Concussions can be a difficult injury to diagnose on the football field. With no definitive test or scan, team physicians and trainers use a standardized assessment to evaluate a player’s memory, balance, overall neurological function and other traits while looking for concerning symptoms such as confusion, dizziness or nausea.
While assessments and player safety protocols have dramatically improved in recent decades, the uncertainty of the diagnosis can lead to players potentially returning to play too soon, putting them at risk for further brain injury.
Researchers at Our Lady of the Lake Health and LSU are working together to improve the accuracy and speed of providing teams and players with a more definitive diagnosis. Led by Genevieve Palardy, PhD, associate professor in the LSU Department of Mechanical and Industrial Engineering, the collaborative team includes eight researchers who are working to create what they call “digital twins” of athletes’ brains — sophisticated computer models used to assess a personalized risk of brain damage. The goal is for the models to use real-time impact data from a game to provide fast, accurate analysis of a player’s health and help determine whether they’re at risk for brain injury.
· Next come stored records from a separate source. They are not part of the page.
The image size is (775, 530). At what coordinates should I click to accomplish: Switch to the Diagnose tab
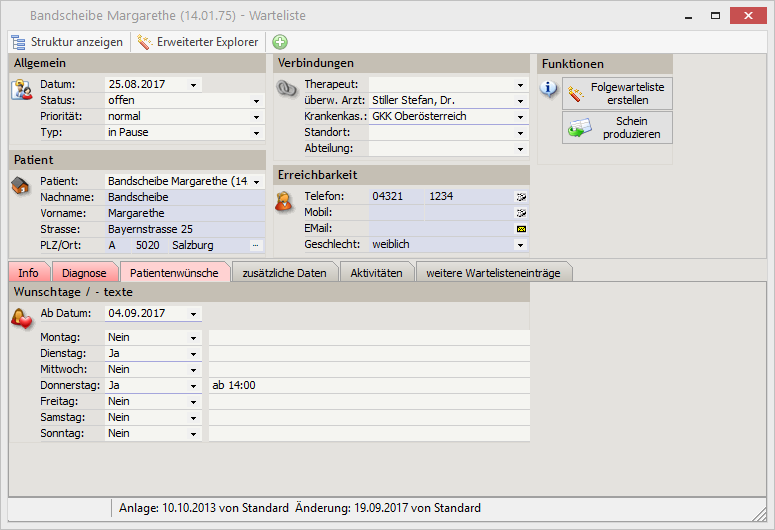coord(83,273)
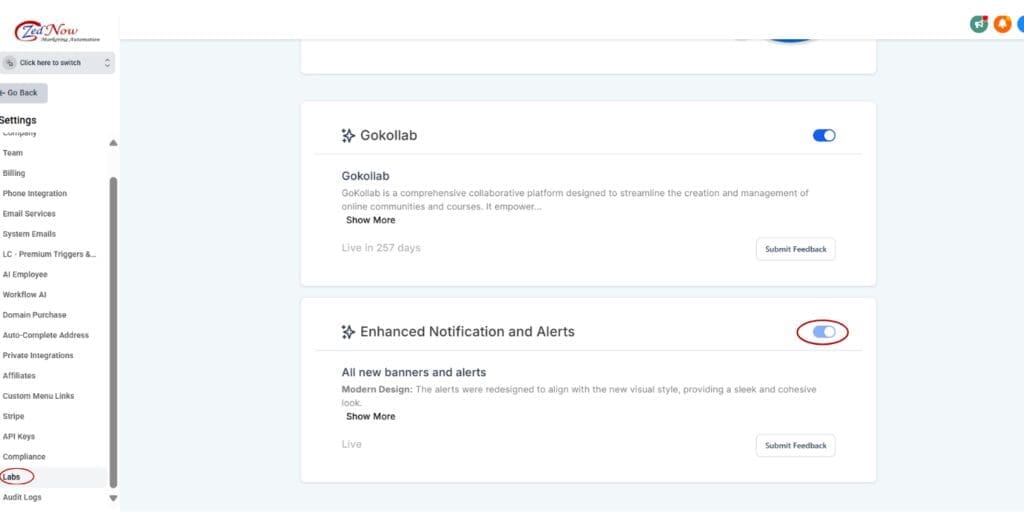Image resolution: width=1024 pixels, height=527 pixels.
Task: Disable Enhanced Notification and Alerts toggle
Action: pyautogui.click(x=824, y=331)
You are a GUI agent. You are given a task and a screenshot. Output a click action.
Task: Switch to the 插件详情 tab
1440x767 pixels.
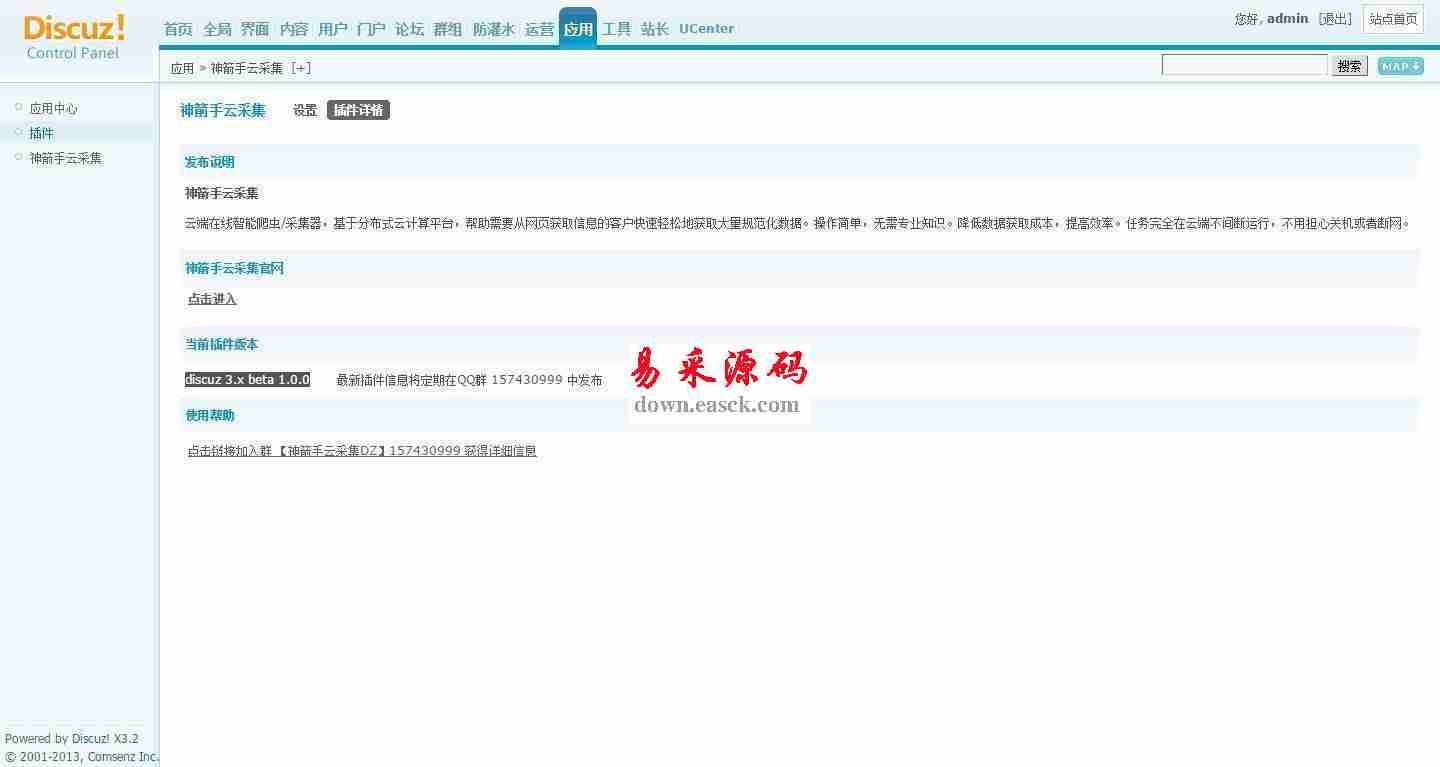(x=358, y=110)

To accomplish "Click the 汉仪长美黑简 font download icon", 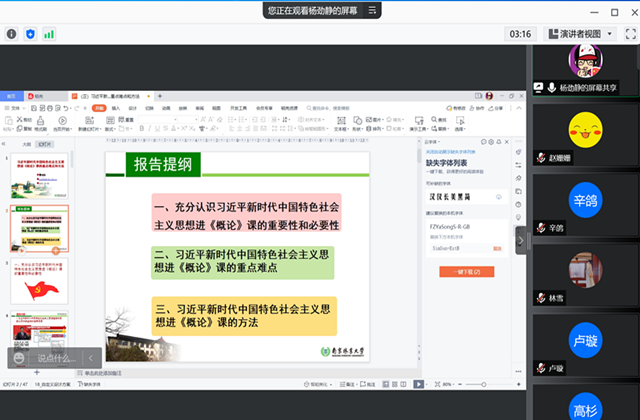I will click(498, 197).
Michael Truax Jr., MD, an emergency department physician at Our Lady of the Lake Regional Medical Center and Our Lady of the Lake Children’s Hospital, is part of the team working on the project. Through his work at the hospital as well as his duties as a member of the sideline medical team for LSU Football, Dr. Truax knows firsthand the complexities of a concussion diagnosis and the importance of providing accurate care.
“Concussions are a clinical diagnosis, it’s not something that shows up on a CAT scan,” explains Dr. Truax. “That can make it difficult for people to realize that this needs to be taken seriously and there needs to be certain protocols in place to ensure athletes are completely rested and healed before returning to play. It’s the repeated impacts while already in a concussed state that have been shown to cause significant long-term damage.”
Combining better data with computer brain models
While other studies have either gathered impact data or looked at brain models, none have successfully combined the two. In order to create an accurate “digital twin” of an athlete’s brain, researchers first need to provide it with precise data from the impacts a player experiences during a game. To do this, the research team is utilizing new sensor technology that fits discreetly in a player’s chin strap.
“Other studies have used sensors on a headband or in the helmet or in a mouthpiece,” says Dr. Truax. “The helmet sensors haven’t been as accurate because you’re really measuring the force on the helmet, not the brain itself. And the mouthpiece sensors haven’t been comfortable for the players. The hope is that these sensors will be more comfortable for them to wear. They may not even know it’s there.”
Along with improved impact sensors, the ”digital twin” models will be trained with post-game concussion evaluations and head injury simulations. Eventually, the researchers hope to show a direct link between the sensor measurements and potential brain deformation on the athlete’s “digital twin” — allowing teams to make better real-time assessments of player health.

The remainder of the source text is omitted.